START The records
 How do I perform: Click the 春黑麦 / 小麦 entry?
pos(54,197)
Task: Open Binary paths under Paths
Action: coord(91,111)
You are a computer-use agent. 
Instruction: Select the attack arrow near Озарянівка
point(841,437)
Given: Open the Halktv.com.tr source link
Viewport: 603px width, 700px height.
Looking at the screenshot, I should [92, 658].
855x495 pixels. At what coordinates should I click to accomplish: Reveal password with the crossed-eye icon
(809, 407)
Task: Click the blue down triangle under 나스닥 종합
END The records
START The records
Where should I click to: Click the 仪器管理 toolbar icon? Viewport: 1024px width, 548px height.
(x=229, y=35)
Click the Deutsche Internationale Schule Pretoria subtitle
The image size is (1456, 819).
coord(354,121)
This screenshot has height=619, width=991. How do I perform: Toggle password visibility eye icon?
END The records
Your goal> Retype the records above, but only those lines that fall between the line containing "Where should I" and the line containing "This screenshot has", with both of those lines included, exactly as written.

Response area>
Where should I click to: Click the 仪器管理 toolbar icon? Viewport: 1024px width, 548px height.
(x=229, y=35)
Click the Deutsche Internationale Schule Pretoria subtitle
The image size is (1456, 819).
coord(354,121)
This screenshot has height=619, width=991. How do I perform: Toggle password visibility eye icon?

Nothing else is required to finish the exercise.